I know you guys prefer to believe the worst about RR, but let's think for a minute at what you have to accept in order to believe that RR was in fact shredding stuff he shouldn't have:

Supposedly he was seen by "multiple people" shoving things into a shredder. And not one of them stopped in and said, "Hey, uh, Coach, um, whadya think you're doing?" WVU claims he destroyed seven years' worth of files. Recruting data, contact info, booster info, summer camps, community service, academic records. That would take hours to shred. Supposedly RR shredded all this stuff and multiple people saw him and nobody cared?

RR cleaned out his office Dec. 18 (that's per the Detroit News.) Just after returning from the Fiesta Bowl is when WVU discovered that files that were supposed to be there, weren't. So, uh, nobody stepped into the office between the 18th and January 5th or so? None of the staff went to see if he left anything behind that would be helpful for bowl game preps? The office was closed and locked the whole time? Nobody so much as stored a spare box in it? Either that or RR went back sometime after Dec. 18, and given that he's persona non grata in Morgantown, I'd say he didn't.

Ummmmm, yeah....it's entirely possible.

Having worked in FSU's basketball offices it would be entirely possible. Very few people come through unless they are dropping off packages, coming in to see coaches, or just working there in general. It's not like the coaches offices are a swinging gate.

With that in mind, the only people at the office to stop him would be assistant coaches who were likely going to Michigan with him, and coaches secretaries. Secretaries aren't going to stop him from entering his office, and they certainly aren't going to stop him from shredding documents. If Leonard Hamilton were on his way out of FSU, he'd ask his secretary to help and she'd likely oblige not realizing what was going on.

Regarding the documnets on players, contact information, disciplanary problems, etc., at FSU, they had a large filing cabinet that looked like a clothes drawer. It had 5 or 6 drawers that slid out, just like a clothes drawer. Inside those drawers they kept files of every player they contacted, researched on the internet, got mail from, sent mail to, etc. It was sorted by last name. Obviously basketball is a different beast, as you have 12-13 players as opposed to 85 scholarship players, but I wouldn't be surprised if they had a similar filing method.
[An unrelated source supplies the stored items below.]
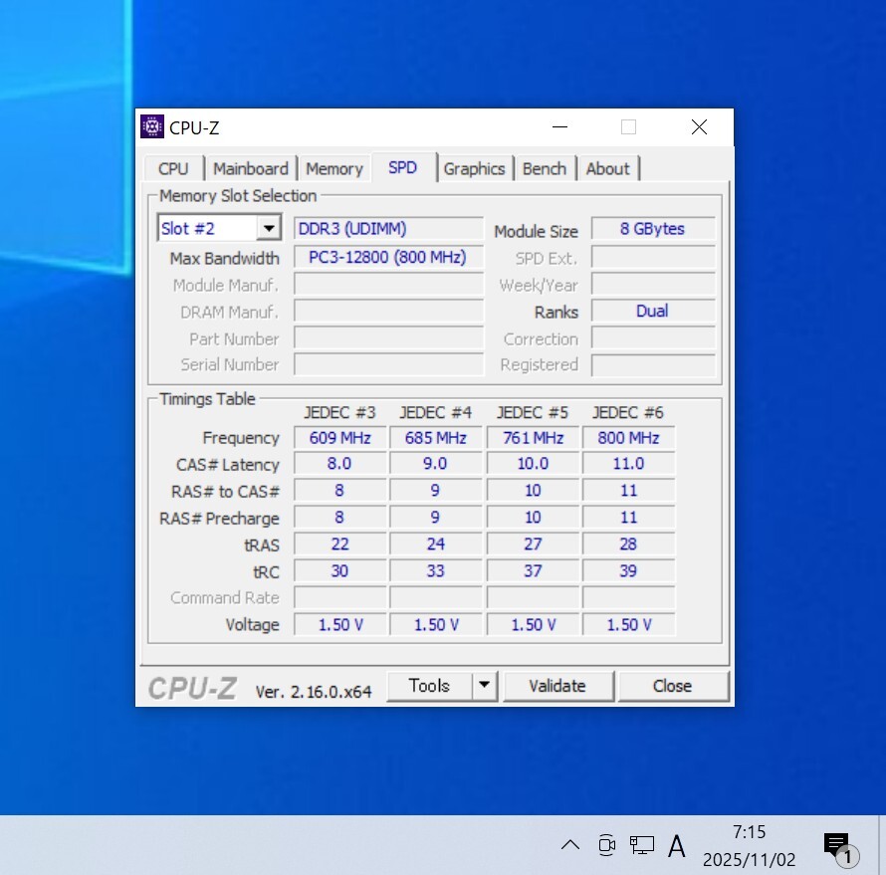Expand the Slot #2 dropdown

268,229
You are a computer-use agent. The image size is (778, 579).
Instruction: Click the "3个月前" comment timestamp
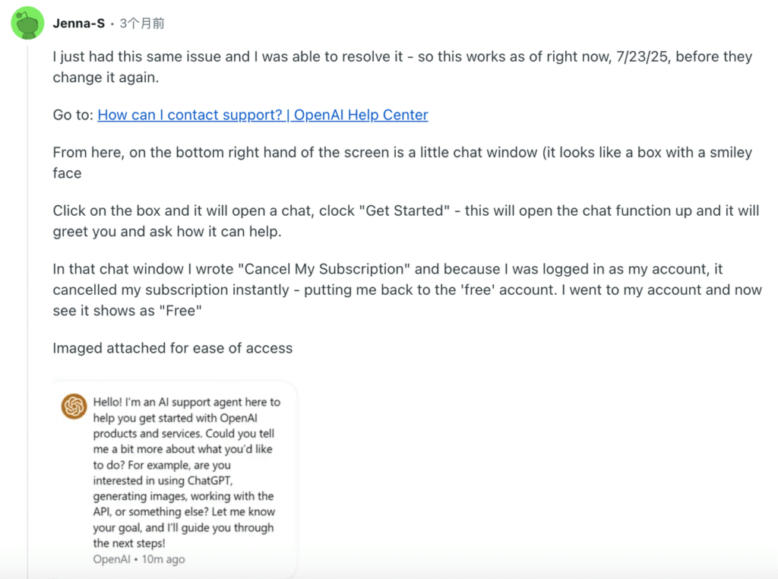pos(142,24)
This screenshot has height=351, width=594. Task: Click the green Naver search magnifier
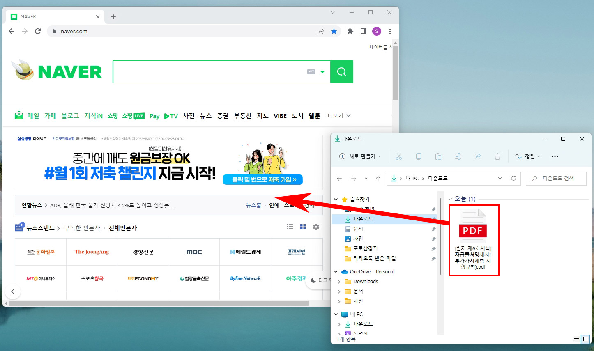(x=341, y=71)
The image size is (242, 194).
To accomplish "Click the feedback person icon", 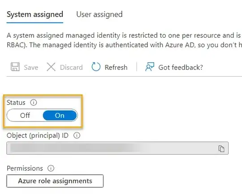I will coord(150,67).
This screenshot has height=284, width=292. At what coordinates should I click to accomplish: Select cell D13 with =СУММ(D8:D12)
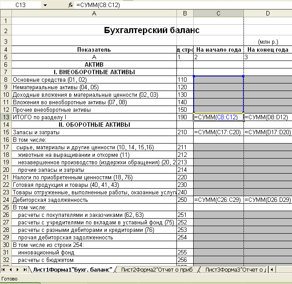[267, 117]
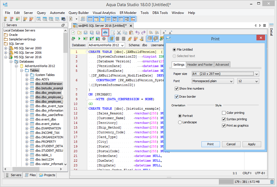Click the green Execute play icon

click(79, 39)
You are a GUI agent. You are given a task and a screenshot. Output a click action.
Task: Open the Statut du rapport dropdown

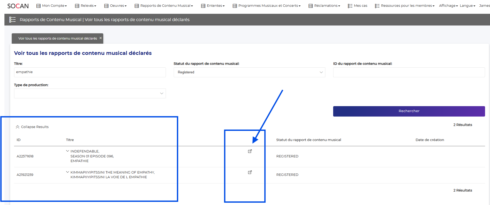coord(249,72)
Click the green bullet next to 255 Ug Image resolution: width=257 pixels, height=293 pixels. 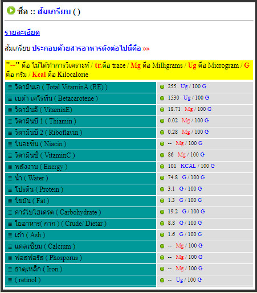[x=162, y=87]

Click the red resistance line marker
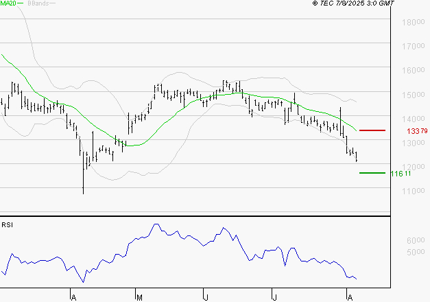[x=372, y=130]
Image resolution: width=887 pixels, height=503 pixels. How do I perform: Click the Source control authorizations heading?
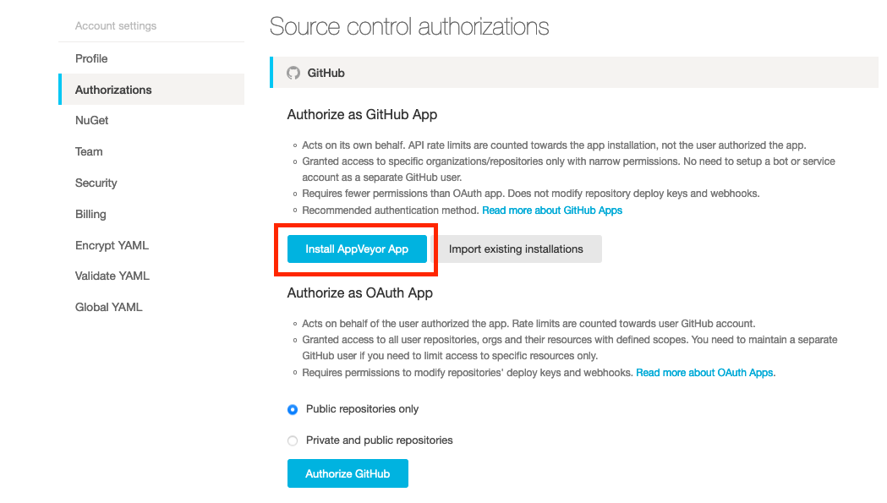[x=409, y=27]
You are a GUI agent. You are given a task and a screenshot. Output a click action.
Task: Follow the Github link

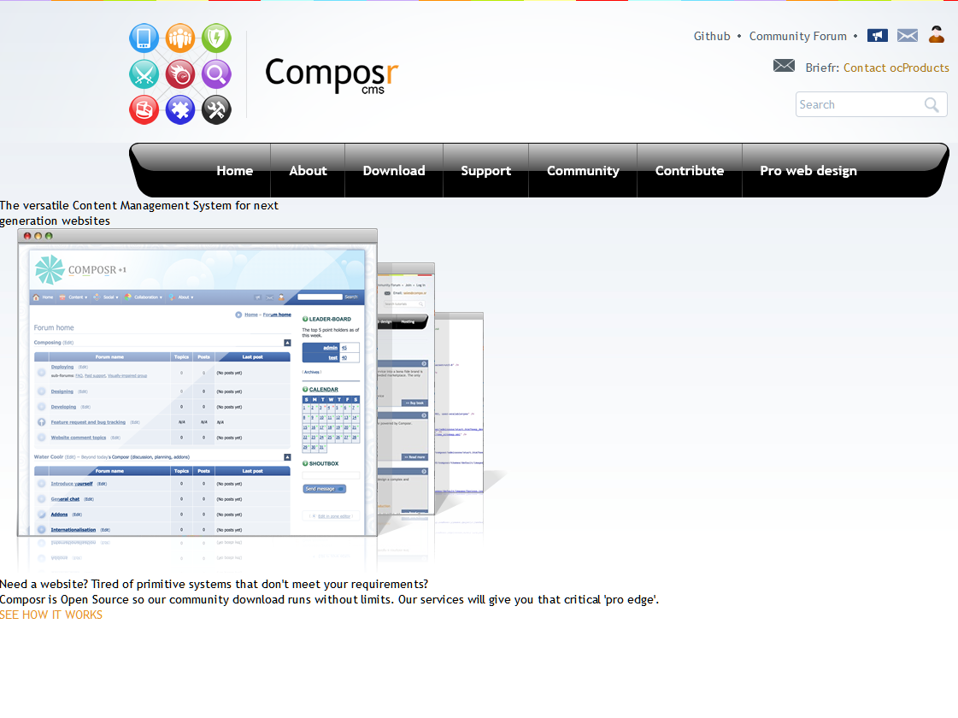(x=712, y=36)
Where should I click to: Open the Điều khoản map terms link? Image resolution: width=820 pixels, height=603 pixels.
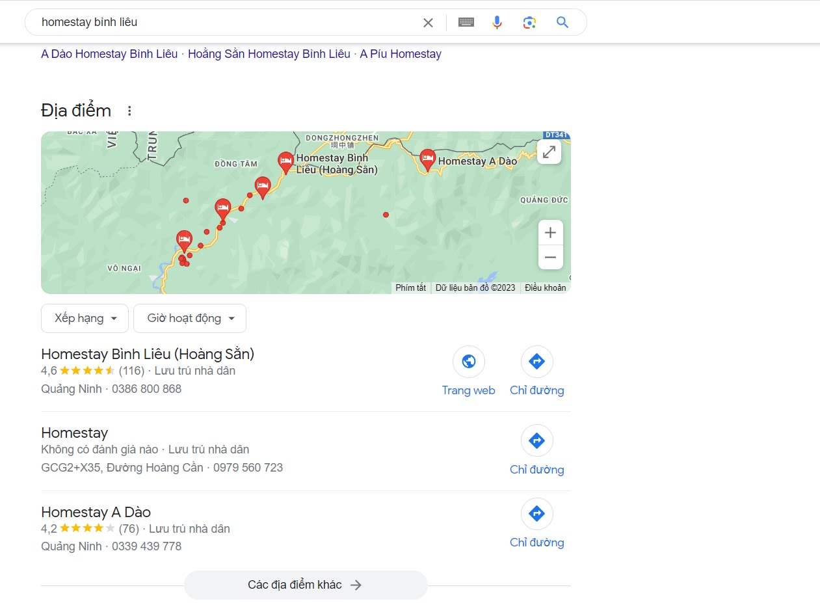(545, 288)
So do I think Rich Rod could spend 3, 8, 12, 16 hous shredding documents? Absolutely, no doubt in my mind.

Is West Virginia stupid for not having security/representatives at the offices to over-see his departure. Absolutely.

Two wrongs don't make a right, and West Virginia's stupidity doesn't give anyone the right to destroy public records.

Aside from those comments though, I think it's more likely Rodriguez threw stuff he didn't deem important away, rather than hiding information and being spiteful. He really seems like the type of guy who'd pitch anything in his office away he didn't think he'd need without giving it any type of thought. I think his perception of being a dumb-luck type of guy, is a great defense in the event it's proven true he was destroying public documents.

Judge: "DRod, why did you destroy public documents?"

DRod: "I'm a native West Virginian. I didn't know any better. By the way, if you've put away any convicted felons that look athletic, please send them my way. Thanks."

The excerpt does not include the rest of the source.